What to work on
Can you copy every one of the lines below verbatim, omitting the pictures?

Record list
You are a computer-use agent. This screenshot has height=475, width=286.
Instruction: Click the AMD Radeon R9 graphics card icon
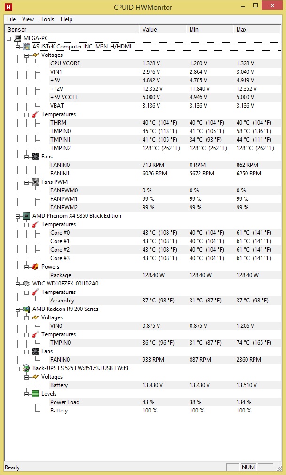[x=27, y=309]
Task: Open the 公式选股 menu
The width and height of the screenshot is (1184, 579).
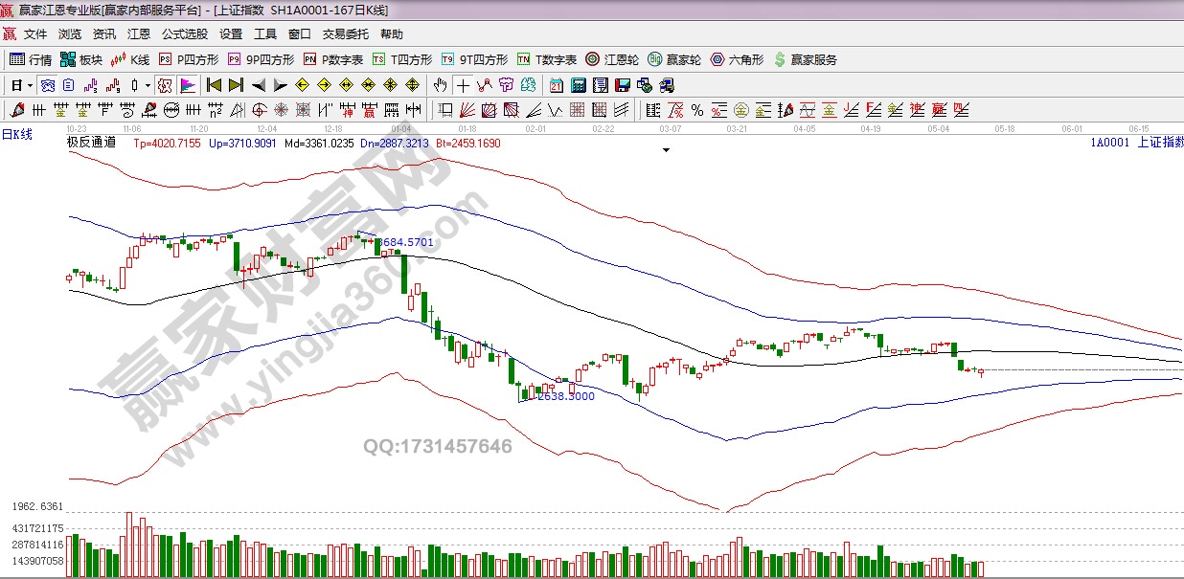Action: [184, 34]
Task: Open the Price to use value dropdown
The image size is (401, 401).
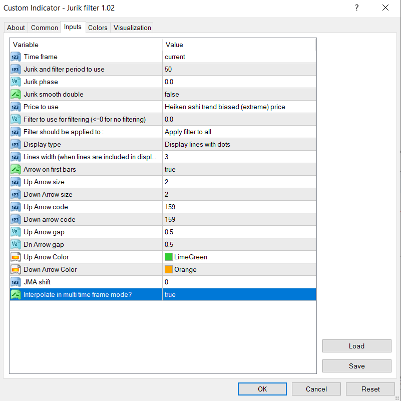Action: pyautogui.click(x=239, y=107)
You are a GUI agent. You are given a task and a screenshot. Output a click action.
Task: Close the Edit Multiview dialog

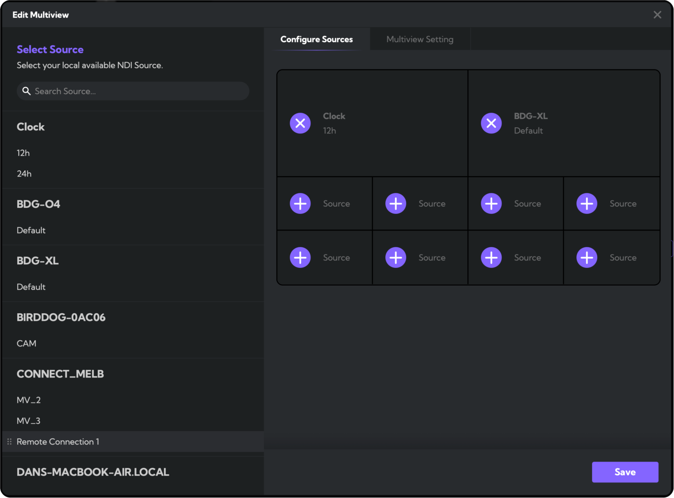coord(657,15)
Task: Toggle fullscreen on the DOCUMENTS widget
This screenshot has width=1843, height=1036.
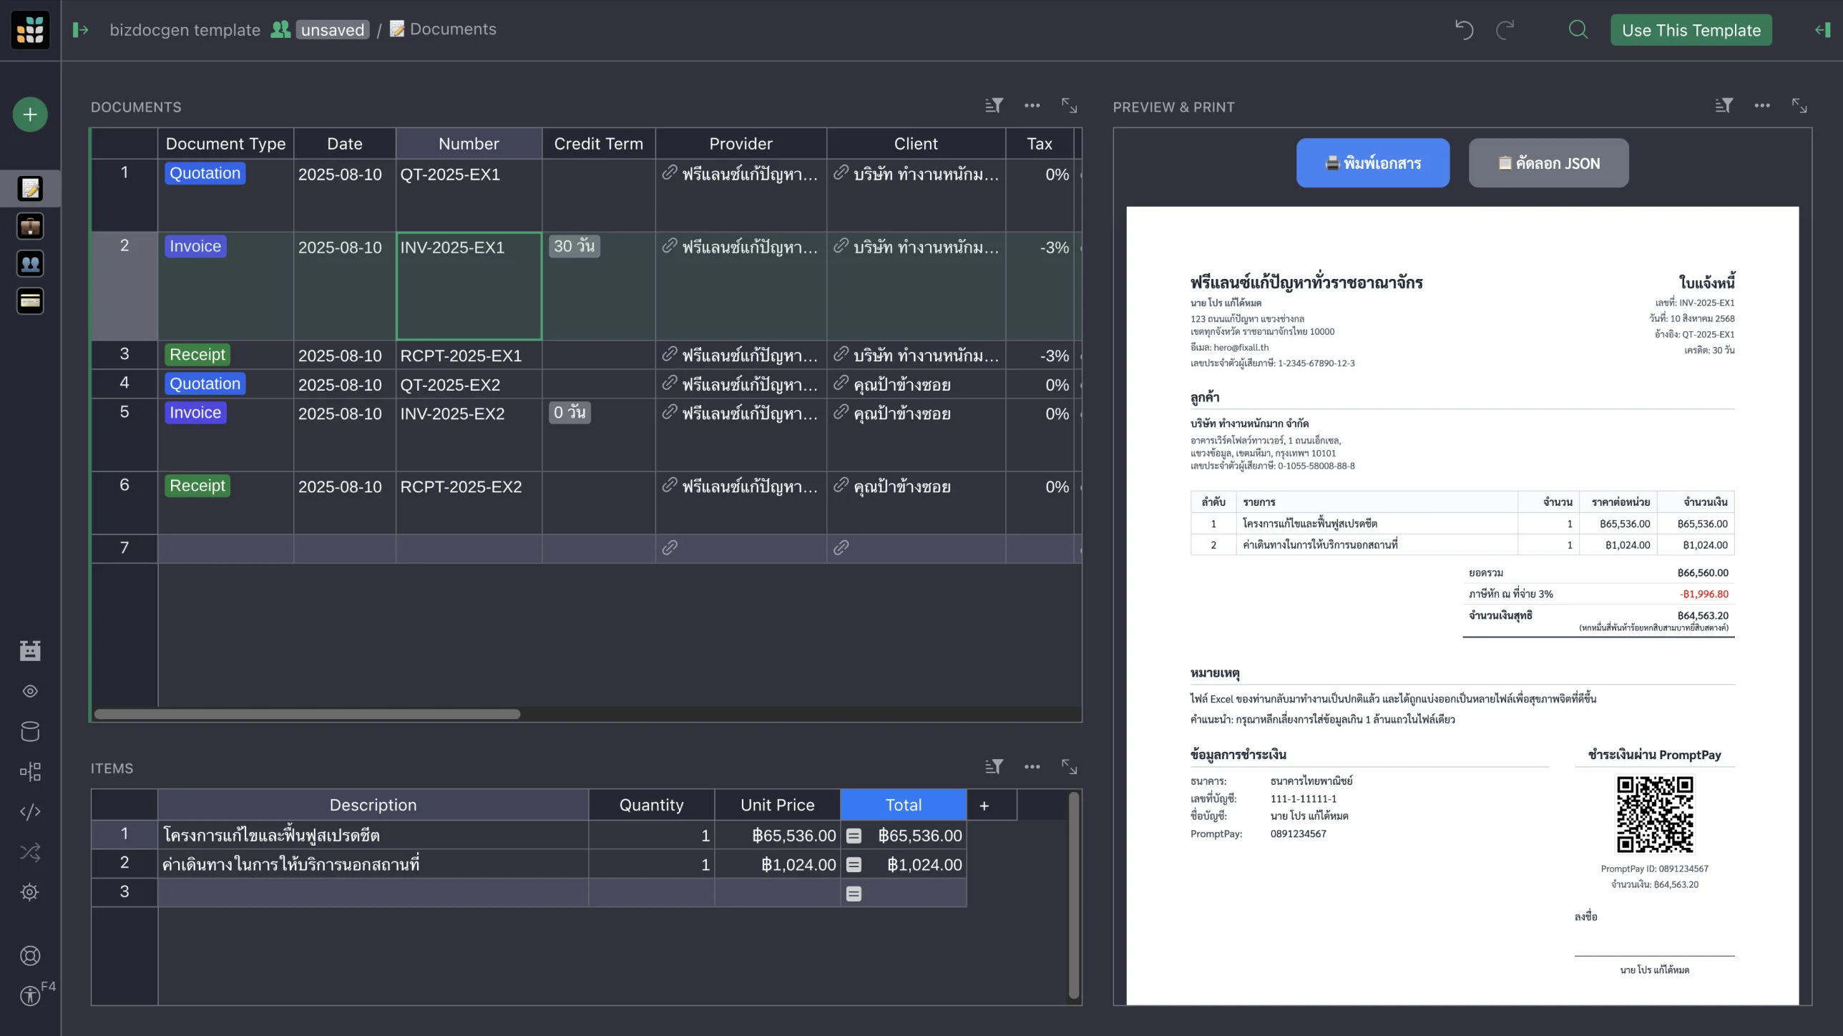Action: pyautogui.click(x=1069, y=105)
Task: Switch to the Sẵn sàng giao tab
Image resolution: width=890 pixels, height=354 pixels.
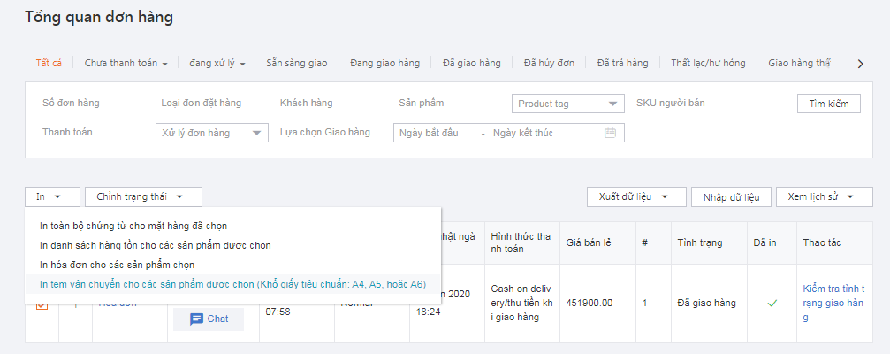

Solution for this task
You are a computer-use agent. This screenshot has height=475, width=286.
Instruction: Click the AMD Radeon R9 graphics card icon
[x=27, y=309]
Task: Open the 公式选股 menu
The width and height of the screenshot is (1184, 579).
Action: [184, 34]
Task: Open the Price to use value dropdown
The image size is (401, 401).
Action: pyautogui.click(x=239, y=107)
You are a GUI agent. You are given a task and a screenshot. Output a click action.
Task: Close the Edit Multiview dialog

coord(657,15)
Task: Toggle fullscreen on the DOCUMENTS widget
This screenshot has width=1843, height=1036.
Action: pyautogui.click(x=1069, y=105)
Task: Switch to the Sẵn sàng giao tab
Image resolution: width=890 pixels, height=354 pixels.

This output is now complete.